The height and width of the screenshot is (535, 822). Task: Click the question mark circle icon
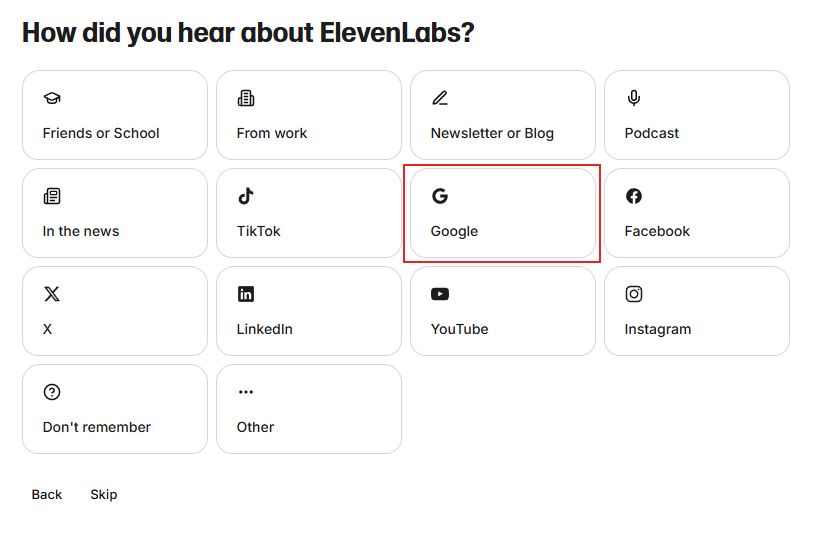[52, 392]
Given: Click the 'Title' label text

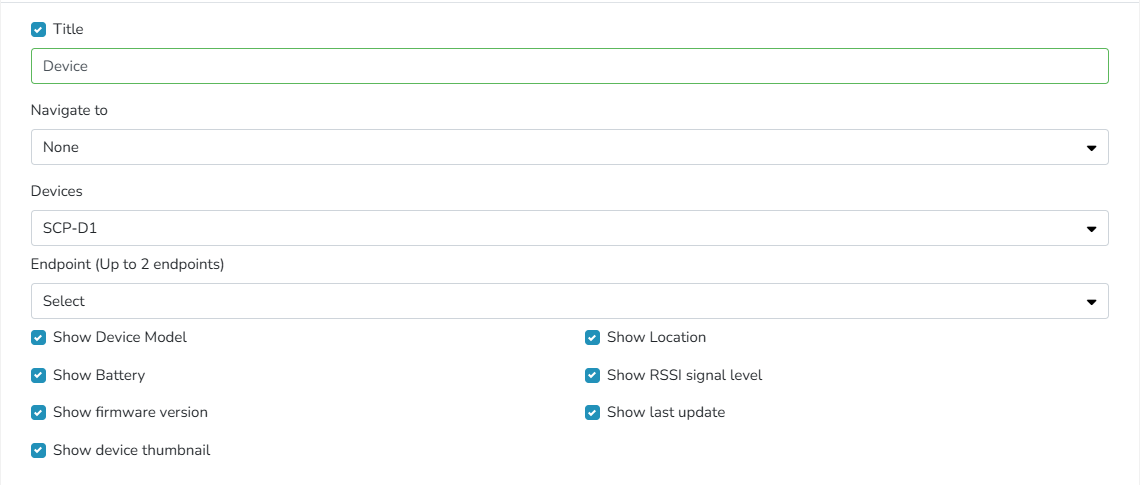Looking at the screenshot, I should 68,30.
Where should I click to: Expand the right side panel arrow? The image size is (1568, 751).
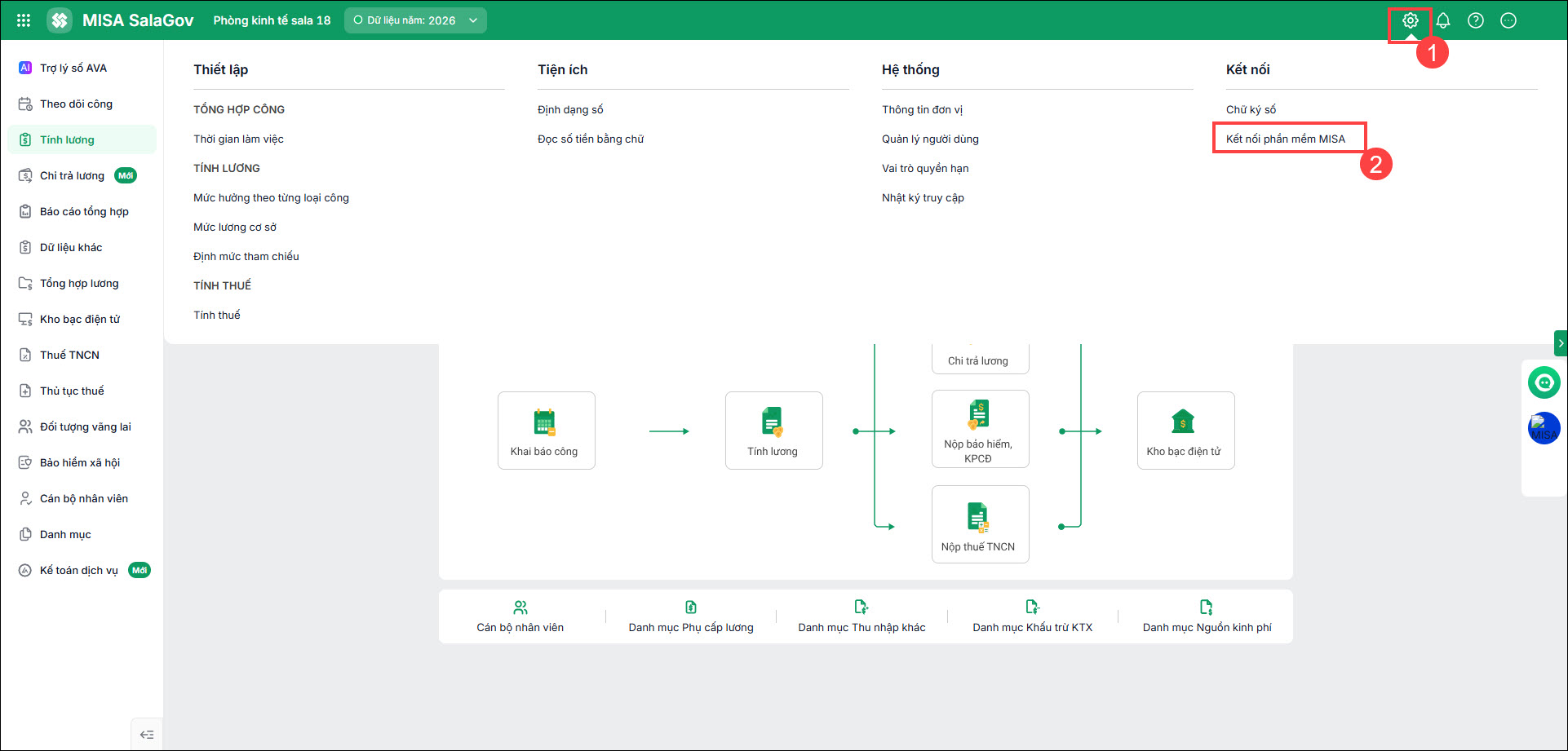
==
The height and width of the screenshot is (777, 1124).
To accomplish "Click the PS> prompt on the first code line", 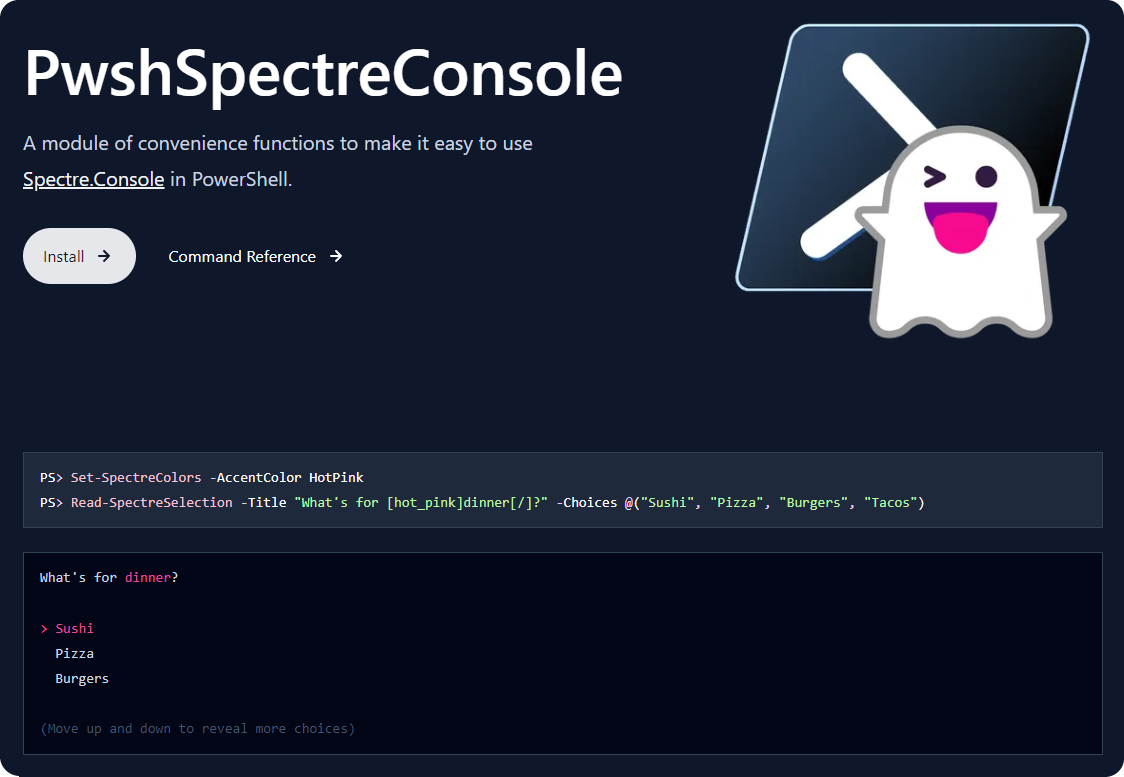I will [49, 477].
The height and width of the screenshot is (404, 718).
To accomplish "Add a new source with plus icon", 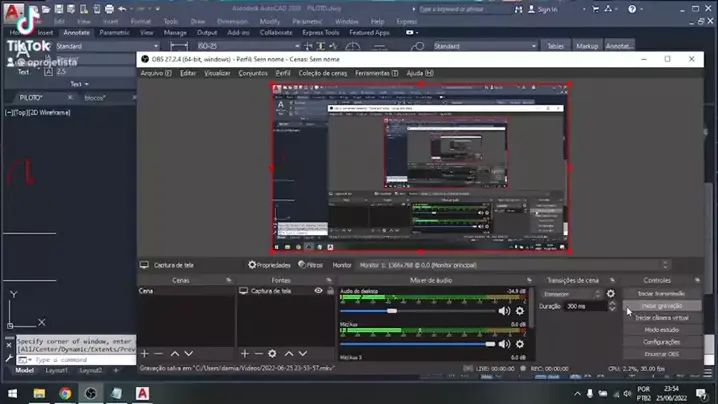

Exercise prompt ▸
Only the lines above from the one with "The height and width of the screenshot is (404, 718)." to the one with "a new source" should be printed, both included and exactly as written; no picture belongs in the copy.

Response area ▸
The height and width of the screenshot is (404, 718).
To accomplish "Add a new source with plus icon", 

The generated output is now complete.